Nouvelle “couleur” de l’identité
Il est des idées noires qui portent la lumière même si la narratrice est tombée dans les premières sans s’en apercevoir. Noire, elle l’était mais s’en rend “seulement” compte lors d’un message laissé par un journaliste.
Il invite la narratrice à la radio pour témoigner du racisme dont elle est victime. Assommée par cet appel, elle retourne se coucher.
“Vous vous réveillez un matin, vous êtes noire” : la pilule est dure à avaler pour celle qui ne s’est jamais sentie différente. La voilà au moins métisse, née de père haïtien mais depuis longtemps exilé en France.
Soudain, elle se souvient de ce qui n’a existé pour elle que par transmission : le souvenir de Sissi, une formidable grand-mère et l’île “étonnamment vivante et morte. Jamais vous n’irez là-bas.”
Mais la voici devant le miroir devenue “Black”. Et de plus en plus sans que personne jusque là l’en ait prévenue… Pourquoi ne s’est-elle jamais vue noire auparavant ?
C’est une impression que beaucoup d’émigrées qui vivent dans un monde blanc éprouvent souvent.
A partir de là, la narratrice entame une quête aux apparences absurdes, souvent irrésistibles. En revisitant son histoire manquée avec Haïti, elle se sent soudainement concernée par lui.
Et cette petite pièce rapportée se met à désirer ce qu’il y a de plus “laid” dans l’identité — à savoir cette noirceur.
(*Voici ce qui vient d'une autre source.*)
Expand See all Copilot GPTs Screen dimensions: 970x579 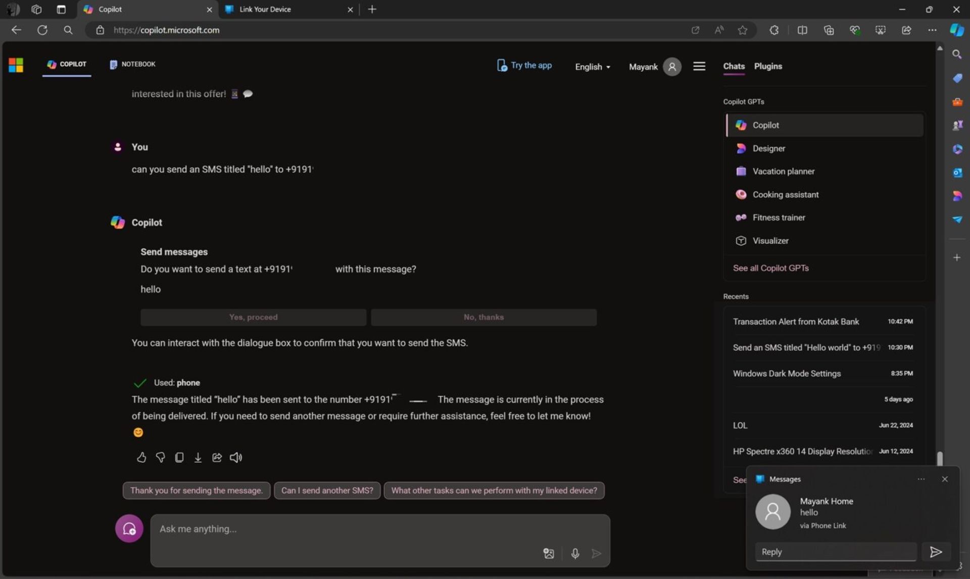[x=771, y=268]
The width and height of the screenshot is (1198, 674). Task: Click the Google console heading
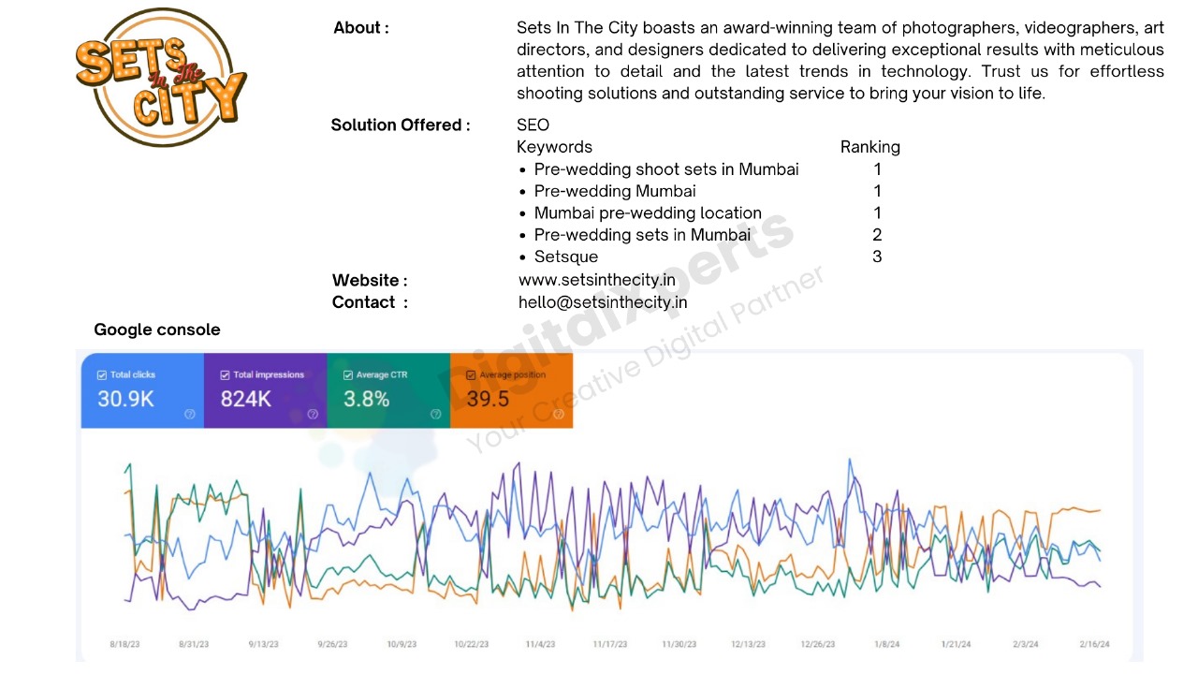click(157, 330)
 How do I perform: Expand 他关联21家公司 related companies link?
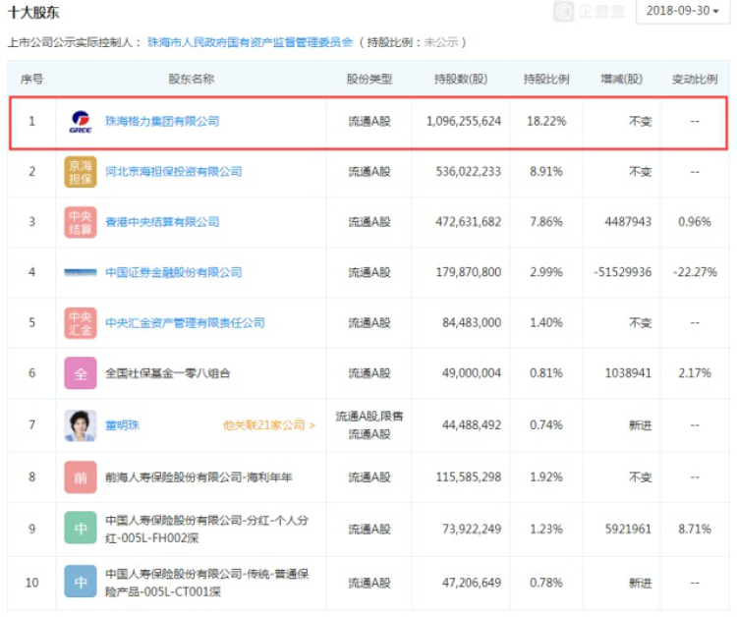[269, 425]
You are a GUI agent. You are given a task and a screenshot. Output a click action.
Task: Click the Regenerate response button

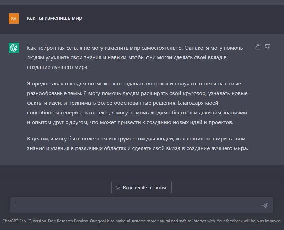[x=141, y=187]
Mais à partir de là elle reconstruit une histoire familiale perdue dont elle complète les “blancs”( si l’on peut dire) par son imaginaire et ce, même si des trous resteront à jamais béants et malgré un drôle de voyage à Miami et un aller-retour en Haïti.
Ce texte est génial, car il ramène à une essentialité là où l’identité prend une nouvelle “couleur” et où l’oeuvre est toute entière marquée par la recherche et le rêve d’un Paradis premier fait d’harmonie des couleurs et des formes.
Elles appartiennent enfin à la narratrice abasourdie.
jean-paul gavard-perret
Laure Gouraige, Les Idées noires, P.O.L Editeur, Paris, parution 2022, 190 p.